> _Exercise requirements_
Below are the records; collect from them each line containing the string "Temmuz".

> _Supplied material_
# # # # #

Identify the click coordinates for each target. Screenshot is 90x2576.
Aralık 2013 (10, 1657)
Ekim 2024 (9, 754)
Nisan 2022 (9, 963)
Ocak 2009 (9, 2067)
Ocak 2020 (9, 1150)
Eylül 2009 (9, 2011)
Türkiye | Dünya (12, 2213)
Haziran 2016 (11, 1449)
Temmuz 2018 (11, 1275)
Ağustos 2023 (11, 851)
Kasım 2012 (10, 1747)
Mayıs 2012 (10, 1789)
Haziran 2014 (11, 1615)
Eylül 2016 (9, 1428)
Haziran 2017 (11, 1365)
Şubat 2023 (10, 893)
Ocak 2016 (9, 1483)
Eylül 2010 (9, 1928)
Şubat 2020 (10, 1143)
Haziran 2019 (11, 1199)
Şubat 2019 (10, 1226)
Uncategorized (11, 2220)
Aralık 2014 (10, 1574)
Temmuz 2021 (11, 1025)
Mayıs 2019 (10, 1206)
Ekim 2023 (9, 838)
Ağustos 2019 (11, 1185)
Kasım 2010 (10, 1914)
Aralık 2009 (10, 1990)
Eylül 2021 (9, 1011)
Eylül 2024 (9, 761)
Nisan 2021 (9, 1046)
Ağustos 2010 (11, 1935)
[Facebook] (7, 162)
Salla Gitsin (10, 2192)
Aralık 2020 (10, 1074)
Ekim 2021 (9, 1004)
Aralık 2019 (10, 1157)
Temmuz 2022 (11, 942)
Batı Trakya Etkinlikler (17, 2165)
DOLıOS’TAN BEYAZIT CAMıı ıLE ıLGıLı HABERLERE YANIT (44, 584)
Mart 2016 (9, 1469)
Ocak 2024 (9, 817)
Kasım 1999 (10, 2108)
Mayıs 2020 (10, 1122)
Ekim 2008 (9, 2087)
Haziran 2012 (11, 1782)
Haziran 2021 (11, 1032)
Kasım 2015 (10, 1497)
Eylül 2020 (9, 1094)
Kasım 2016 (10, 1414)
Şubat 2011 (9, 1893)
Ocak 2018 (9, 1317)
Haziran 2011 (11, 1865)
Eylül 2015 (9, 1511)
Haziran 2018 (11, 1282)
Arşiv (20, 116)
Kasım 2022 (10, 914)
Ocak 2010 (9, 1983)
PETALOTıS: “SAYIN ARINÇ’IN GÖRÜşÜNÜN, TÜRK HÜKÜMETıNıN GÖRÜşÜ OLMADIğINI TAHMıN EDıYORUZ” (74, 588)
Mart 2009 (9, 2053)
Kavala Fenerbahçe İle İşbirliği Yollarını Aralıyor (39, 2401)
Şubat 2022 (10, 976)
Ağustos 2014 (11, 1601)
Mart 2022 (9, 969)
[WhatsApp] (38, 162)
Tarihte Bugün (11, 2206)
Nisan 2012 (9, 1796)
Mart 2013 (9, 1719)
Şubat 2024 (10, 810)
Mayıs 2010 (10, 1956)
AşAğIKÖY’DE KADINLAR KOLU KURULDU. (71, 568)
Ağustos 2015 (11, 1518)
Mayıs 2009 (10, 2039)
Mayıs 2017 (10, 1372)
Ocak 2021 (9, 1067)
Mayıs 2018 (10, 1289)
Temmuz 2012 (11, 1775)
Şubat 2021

# # # # #

> _Reply_
Temmuz 2018 (11, 1275)
Temmuz 2021 (11, 1025)
Temmuz 2022 (11, 942)
Temmuz 2012 (11, 1775)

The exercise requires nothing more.